Anywho, I've got the right answer, but I still want to find out how it happened. If not, it's not a huge deal; I've got the basic gist of time dilation and length contraction down, which is all I will need to know for the test.

Thanks again

16. Apr 18, 2010

### ihearyourecho

Oh that algebra works. Darn that distributing the v! That's the part that was confusing me (not including the rest of the problem haha) Thanks for clearing up the algebra though. And yes, your answer is right.

17. Apr 18, 2010

### Matterwave

The other solution is exactly the same (notice the same equation arises), except they solved for v all in 1 step (and probably did different manipulations so that the form looks different but is in fact equivalent - you can tell because Royalcat's answer is exactly the same as the other answer).

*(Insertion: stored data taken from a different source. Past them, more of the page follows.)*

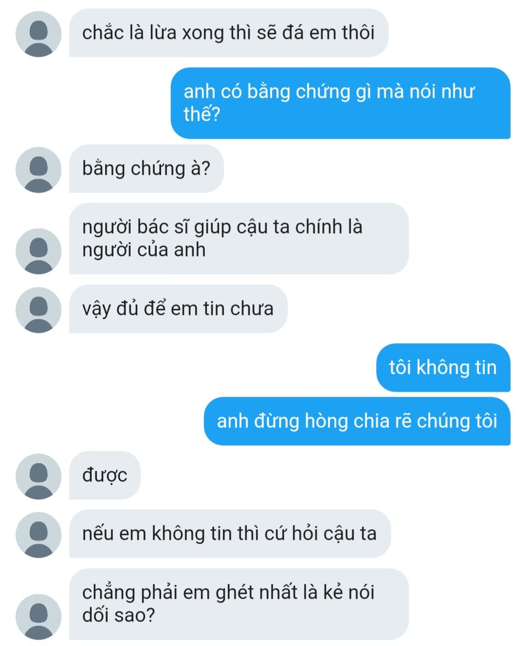Tap the short 'được' message bubble

(105, 475)
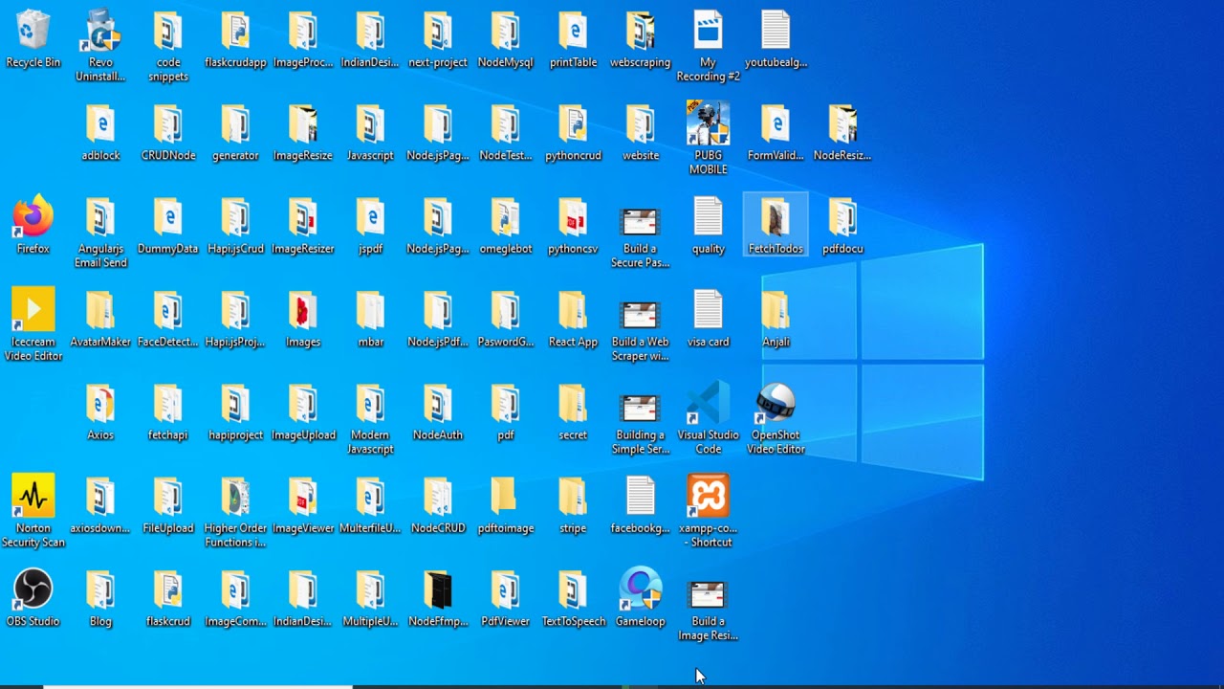The image size is (1224, 689).
Task: Select the FetchTodos folder
Action: coord(776,218)
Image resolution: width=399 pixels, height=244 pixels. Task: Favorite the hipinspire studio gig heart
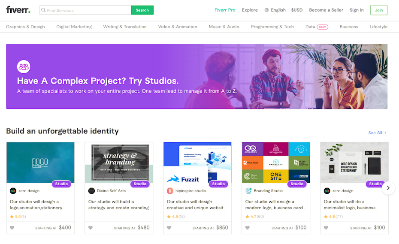(x=169, y=228)
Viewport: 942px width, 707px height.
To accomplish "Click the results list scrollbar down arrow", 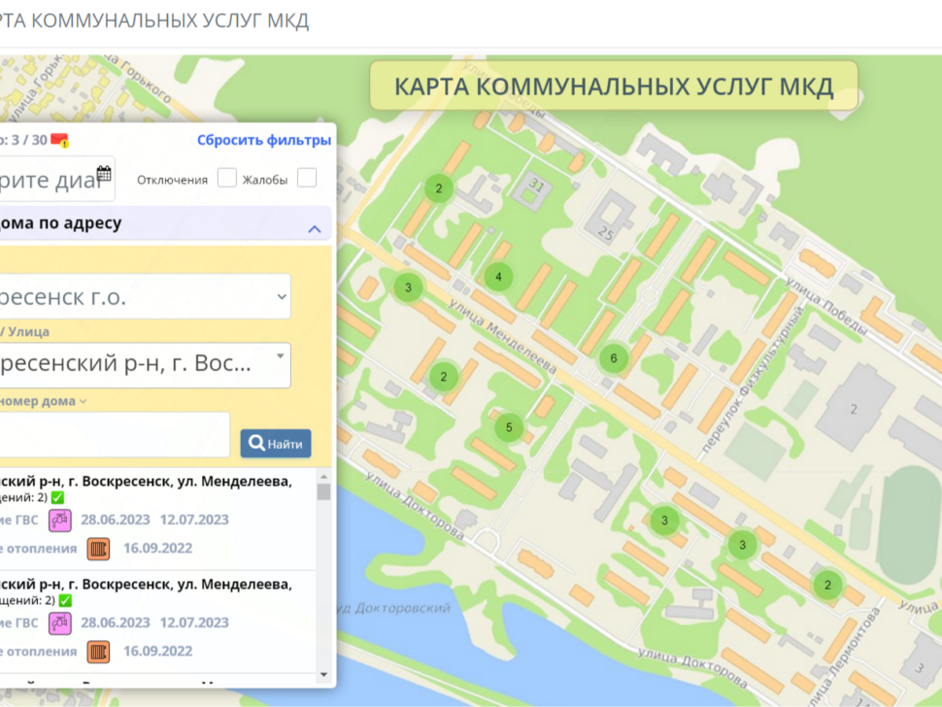I will click(324, 673).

Royalcat gave a pretty good derivation for v.

If you need it more detailed, starting from:
$$v^2=\frac{x^2}{t_0^2}(1-\frac{v^2}{c^2})$$

You need to distribute the x^2/t0^2 term:
$$v^2=\frac{x^2}{t_0^2}-\frac{x^2 v^2}{c^2 t_0^2}$$

Bring the term with v to the other side:
$$v^2+\frac{x^2 v^2}{c^2 t_0^2}=\frac{x^2}{t_0^2}$$

Factor out the v^2:
$$v^2(1+\frac{x^2}{c^2 t_0^2})=\frac{x^2}{t_0^2}$$

Now just divide through by the coefficient on v^2 and you will have isolated v^2. Then just squareroot and you have your answer.